MS098 - Reconciling Physical Fidelity, Robustness and Efficiency in Computational Fluid Dynamics

Organized by: F. Capuano (Universitat Politècnica de Catalunya, Spain), G. Coppola (Università di Napoli "Federico II", Italy), E. Komen (Nuclear Research & Consultancy Group, Netherlands), B. Sanderse (Centrum Wiskunde & Informatica, Netherlands), F. Trias (Universitat Politècnica de Catalunya, Spain), N. Valle (Technische Universiteit Delft, Netherlands) and R. Verstappen (University of Groningen, Netherlands)

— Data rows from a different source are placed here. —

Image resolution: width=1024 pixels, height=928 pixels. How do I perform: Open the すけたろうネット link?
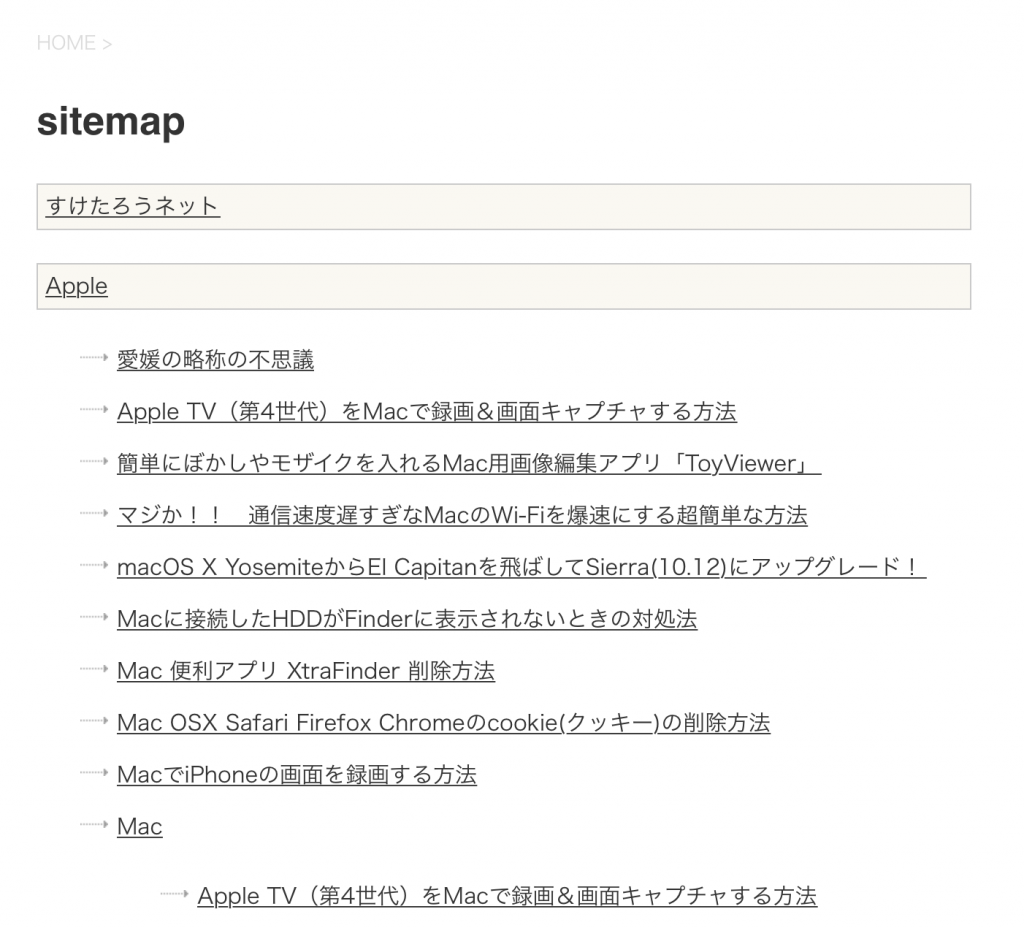132,206
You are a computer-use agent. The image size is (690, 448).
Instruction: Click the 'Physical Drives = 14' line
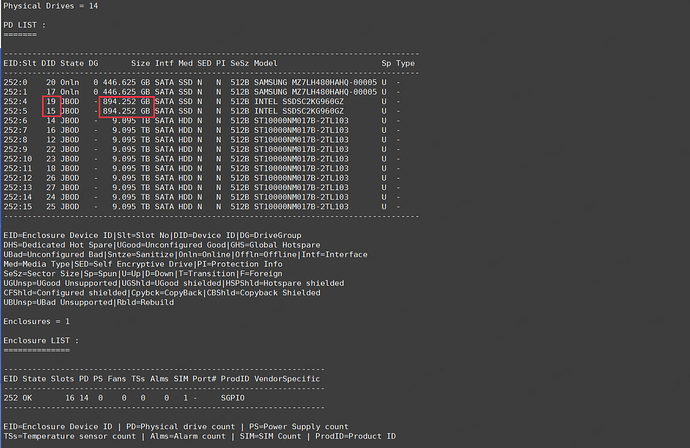pyautogui.click(x=50, y=6)
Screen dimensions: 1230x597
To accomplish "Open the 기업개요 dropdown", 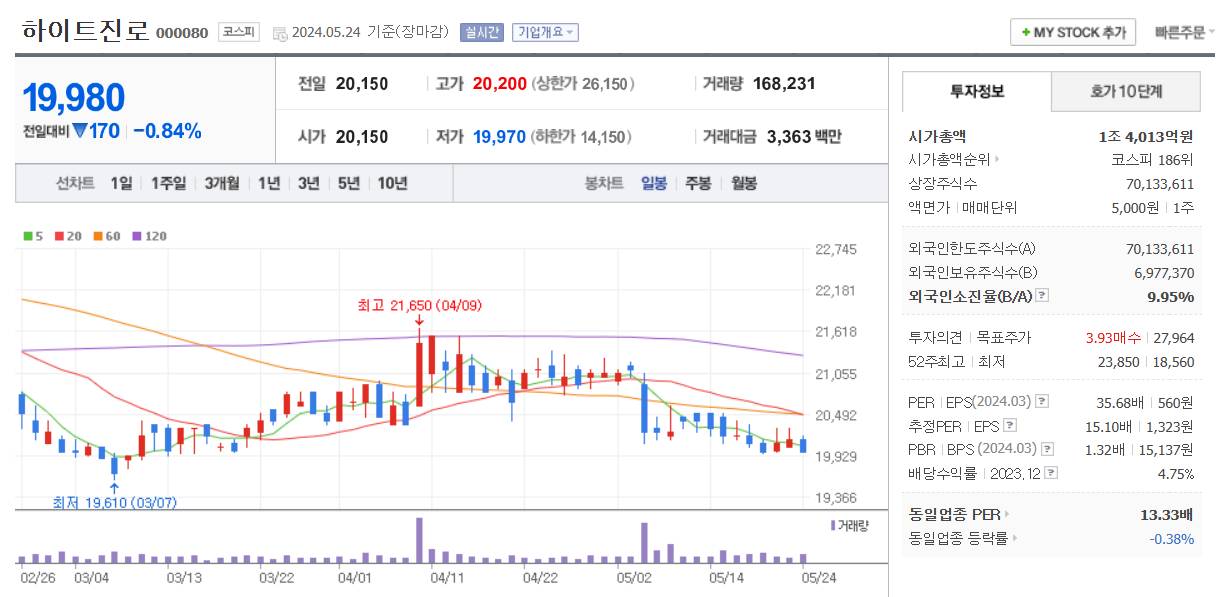I will [x=546, y=31].
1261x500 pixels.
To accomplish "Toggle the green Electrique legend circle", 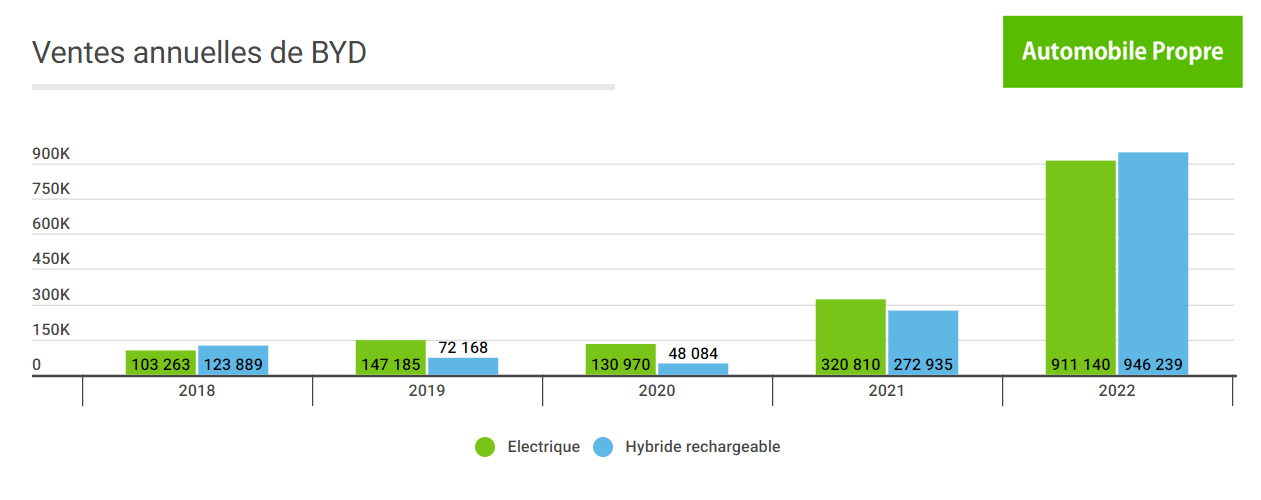I will pos(485,447).
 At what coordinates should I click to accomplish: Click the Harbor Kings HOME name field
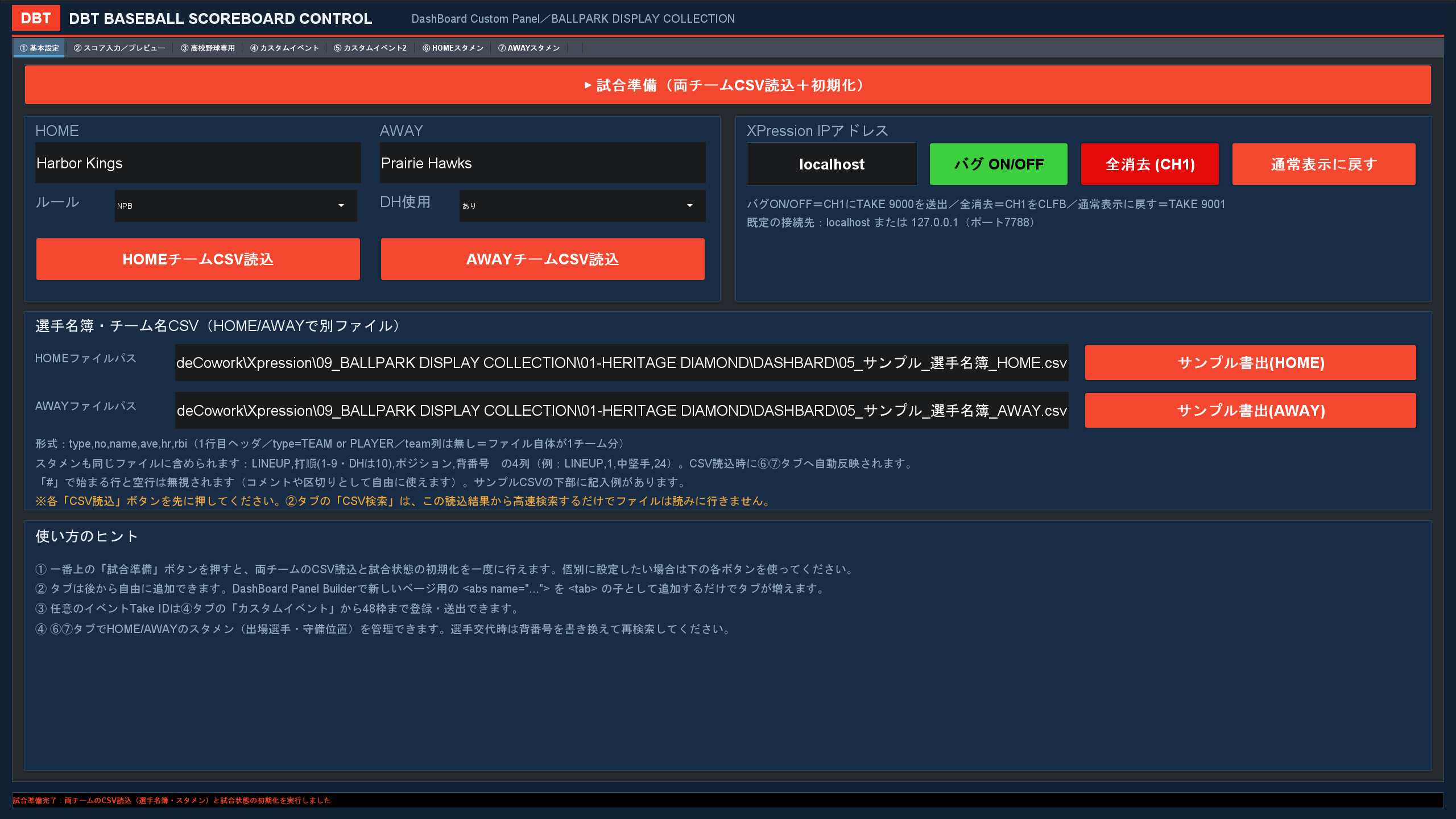(x=198, y=163)
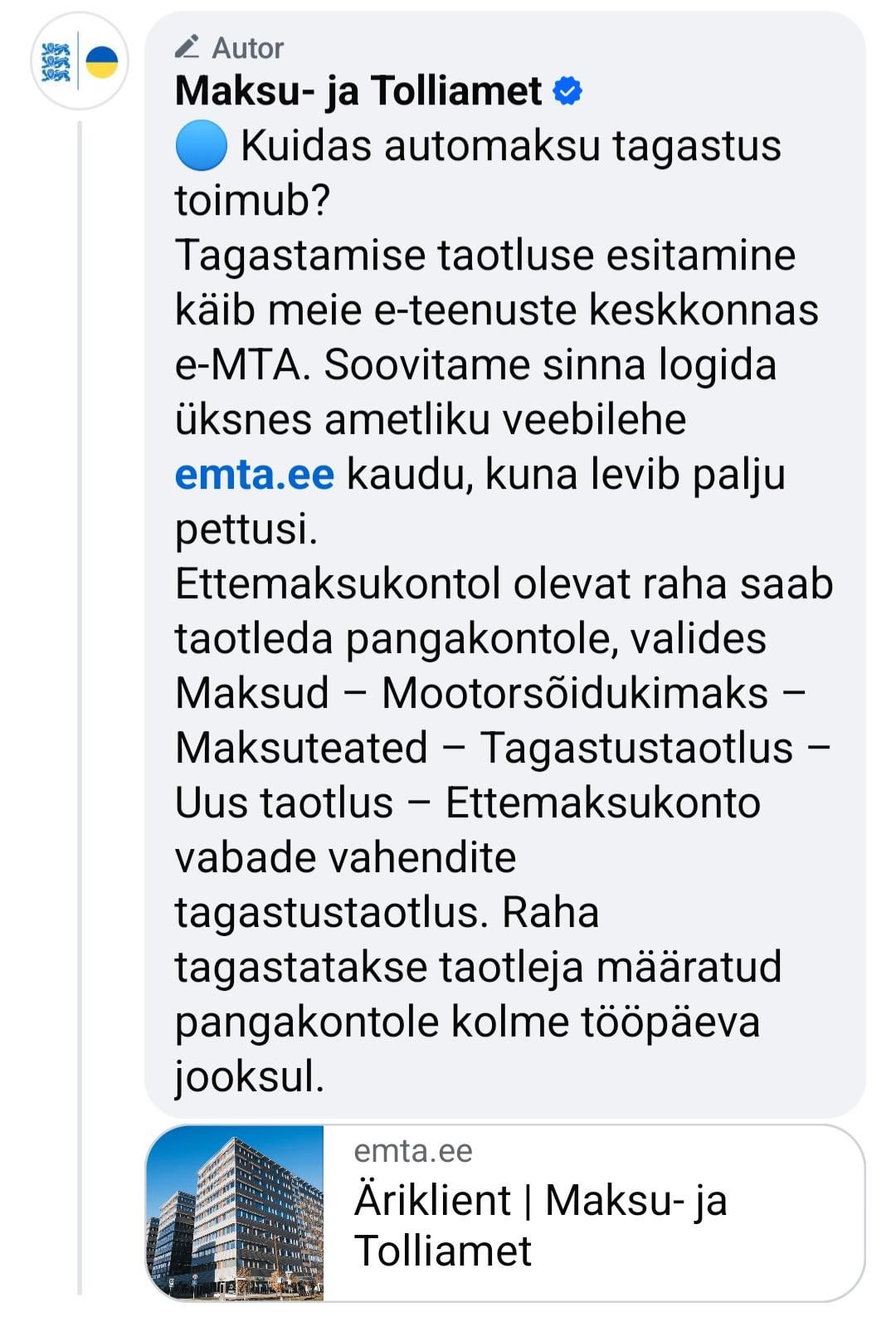
Task: Follow the blue emta.ee hyperlink in text
Action: point(255,475)
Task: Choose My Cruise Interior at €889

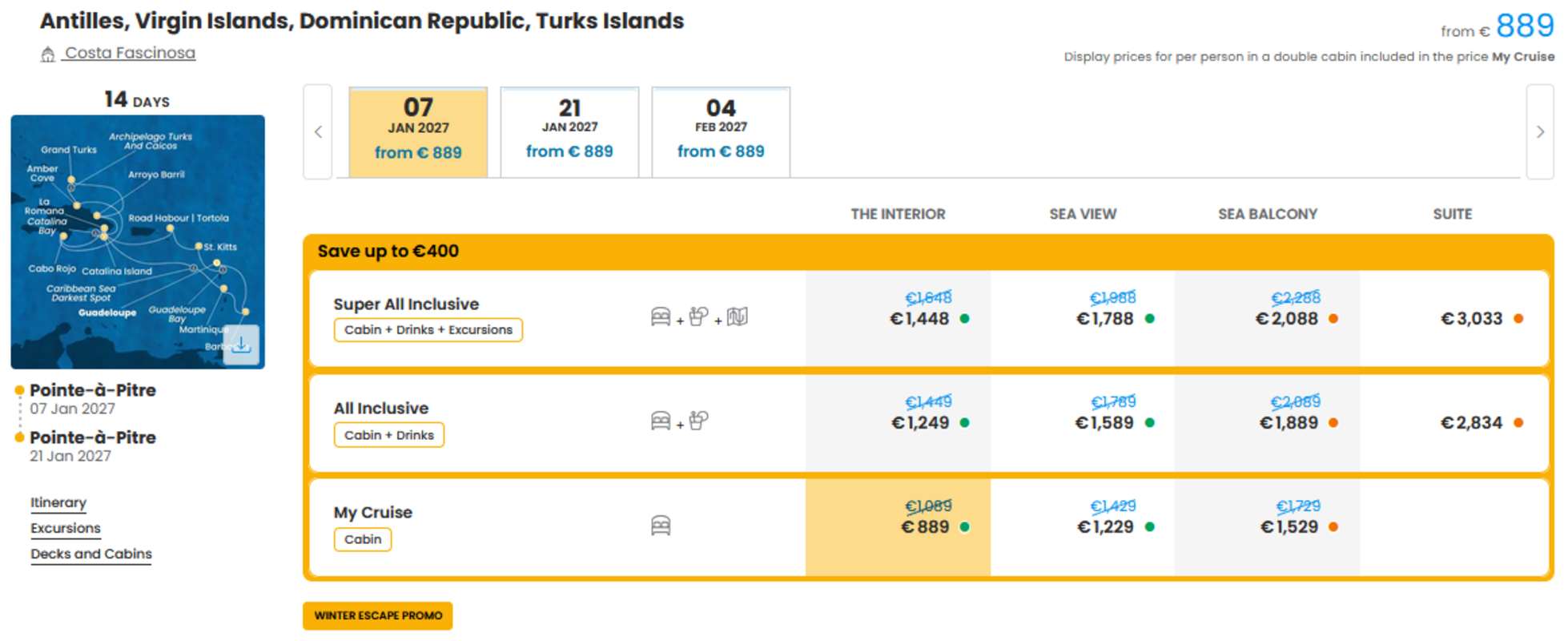Action: tap(898, 527)
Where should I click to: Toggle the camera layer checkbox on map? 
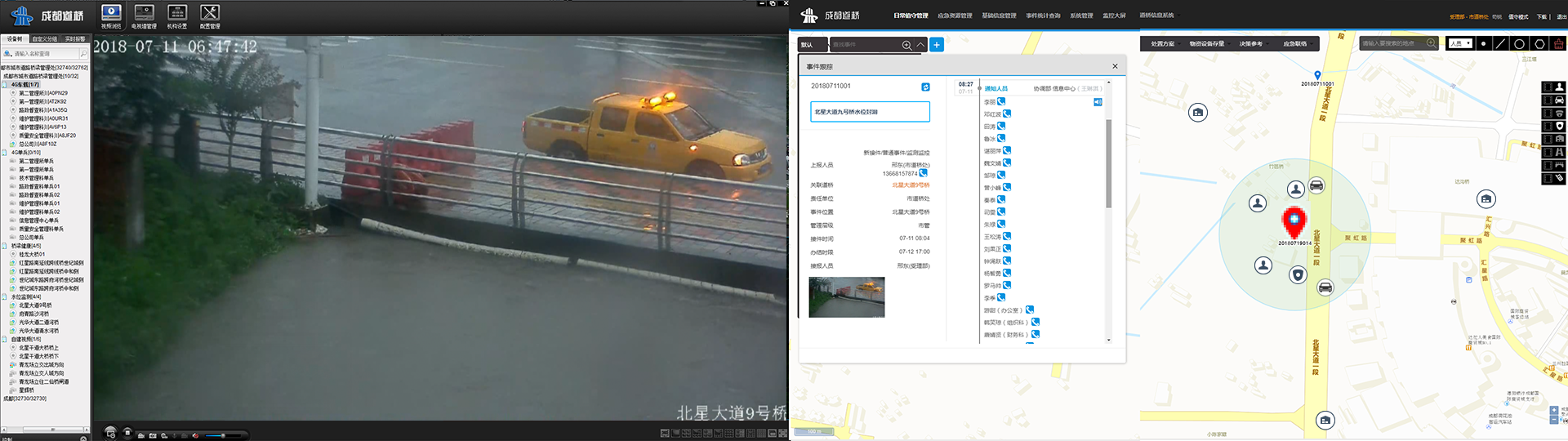[1547, 113]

Keywords: computational efficiency, high-fidelity CFD, physics-compatible schemes
Over the last decades, Computational Fluid Dynamics (CFD) has become a widespread research and design tool in many fields of enormous societal impact, including biomedicine and renewable energies, among others – either alone, or as part of broader (coupled) multi-physics models. The driving force behind this growth is the continuous progress of high performance computing (HPC) systems, in conjunction with the development of more and more efficient numerical techniques and physics-based turbulence models. Furthermore, the quest for increasingly detailed results in multiple fields (e.g. precision manufacturing, personalized medicine, etc.), and the cost/difficulties associated with experimental campaigns, are pushing the CFD community towards enabling predictive eddy-resolving simulations of complex flows in fast turnaround times. This paradigm shift requires a wise combination of numerical robustness, physical fidelity and algorithmic efficiency, a set of conflicting requirements that continues to thrill developers and practitioners alike. This mini-symposium aims at providing a forum to discuss current challenges in CFD towards the solution of increasingly complex multi-scale and multi-physics problems, with a particular focus on (but not limited to) the following three interconnected areas: - physical fidelity: physics-compatible numerical methods (e.g. invariant-preserving schemes), physics-inspired implicit/explicit large-eddy simulation (LES) models, and the application of these approaches in scenarios of industrial or biological interest; - numerical robustness: traditional stabilization strategies (e.g., numerical dissipation, filtering, etc.) vs. physics-compatible approaches; algorithms for complex geometries (e.g. unstructured vs. Cartesian immersed-boundary methods); - algorithmic efficiency: low- vs high-order spatial/temporal methods, wall modeling, efficient time stepping (explicit vs. implicit), reducing the memory bandwidth and operation count of numerical schemes, adaptive mesh refinement strategies. Contributions focusing on open-source implementations are also especially welcome.